Can there be an infinite group $G$ and a nontrivial proper subgroup $1<H<G$ such that if $1<K<G$ and $|K|=|H|$, then $K=H$? Although I'm particularly interested in when $|H|$ is infinite, some examples for finite $H$ have been given in the comment:
- $(G,H)=(\mathbb{Z}\times\mathbb{Z}/2\mathbb{Z},\{0\}\times\mathbb{Z}/2\mathbb{Z})$
- $(G,H)=(\mathbb{R}^*,\{1,-1\})$
- Prüfer groups (I do not know about this)
Note: Originally I allowed $K=G$. I wasn't aware of this distinction but Qiaochu Yuan's answer shows that if $K=G$ is allowed, it is impossible to find such $(G,H)$ where $H$ is infinite.
There does indeed exist a group $G$ with precisely one proper subgroup $H$ of infinite order.
Preamble:
Before we proceed, let's discuss the Prüfer $p$-group. Let $p$ be a prime.
We know that for every $n\geq 1$, the cyclic group $C_{p^n}$ has precisely one subgroup isomorphic to $C_{p^{n-1}}$. Therefore, we may form an infinite chain of groups $S_0<S_1<S_2<S_3<\cdots$ where each $S_i\cong C_{p^i}$. We define the Prüfer $p$-group as: \begin{equation} C_{p^\infty}\equiv\bigcup_{i\in\mathbb{N}}S_i \end{equation} The group is also isomorphic to the group given by $\{e^{2ki\pi/p^n}:n\in\mathbb{N},0\leq k<p^n\}$ under standard complex multiplication.
It should be somewhat clear from these definitions that $C_{p^\infty}$ has no infinite proper subgroups, since any infinite subgroup $K$ must contain elements of arbitrarily high order $p^i$, and thus contain $S_i$ as a subgroup for arbitrarily high index $i$, meaning that $K=\bigcup_{i\in\mathbb{N}}S_i=C_{p^\infty}$.
Explicit construction:
Now, to solve your problem, we can use the groups $G=C_q\times C_{p^\infty}$ and $H=\{e\}\times C_{p^\infty}$ where $p,q$ are distinct primes.
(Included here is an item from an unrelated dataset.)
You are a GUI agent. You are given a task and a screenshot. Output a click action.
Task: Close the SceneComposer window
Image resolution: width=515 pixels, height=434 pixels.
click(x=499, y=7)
To see this, suppose that $K<G$ is a subgroup of infinite order. There are two cases:
Case $1$: $K$ has no element of the form $(g,h)$ where $g$ is a generator of $C_q$, then it is clear that $K\leq H$, but since $H$ cannot have infinite proper subgroups, then $K=H$.
Case $2$: $K$ contains an element $(g,h)$ where $g$ is a generator of $C_q$. Suppose that $h$ has order $m=p^n$, then $(g,h)^m=(g^m,e)\in K$, (note that $g^m$ is a generator of $C_q$, since $q,m$ are coprime) and thus $K$ contains as a subgroup $C_q\times \{e\}$. Now, Since $K$ is infinite, Abelian, has no elements of infinite order, and is not the product of infinitely many cyclic groups, then $K$ must have elements of arbitrarily high order; this means that for $N\geq 1$, $K$ must contain an element $(g',h')$ of order $o(g',h')\geq qN$. In fact $N\leq\frac{1}{q}o(g',h')=\frac{1}{q}o(g')o(h')\leq o(h')=o({h'}^q)$(since $p,q$ are coprime). We have that $(g',h')^q=(e,{h'}^q)\in K$. In other words, $K$ contains an element $(e,{h'}^q)\in\{e\}\times C_{p^\infty}$ of order $o(e,{h'}^q)=o({h'}^q)\geq N$ for every $N\geq 1$. This means that $K$ contains a subgroup of $\{e\}\times C_{p^\infty}$ of infinite order, but we know that the only subgroup of $\{e\}\times C_{p^\infty}$ of infinite order is itself, so $K$ must contain $\{e\}\times C_{p^\infty}$. Finally, since $K$ contains $\{e\}\times C_{p^\infty}$ and $C_q\times \{e\}$ as subgroups, then it must contain $G=C_q\times C_{p^\infty}$ as a subgroup, which means that $K=G$.
We have thus proven that $G$ has only one proper subgroup of infinite order, which is $H$, as desired.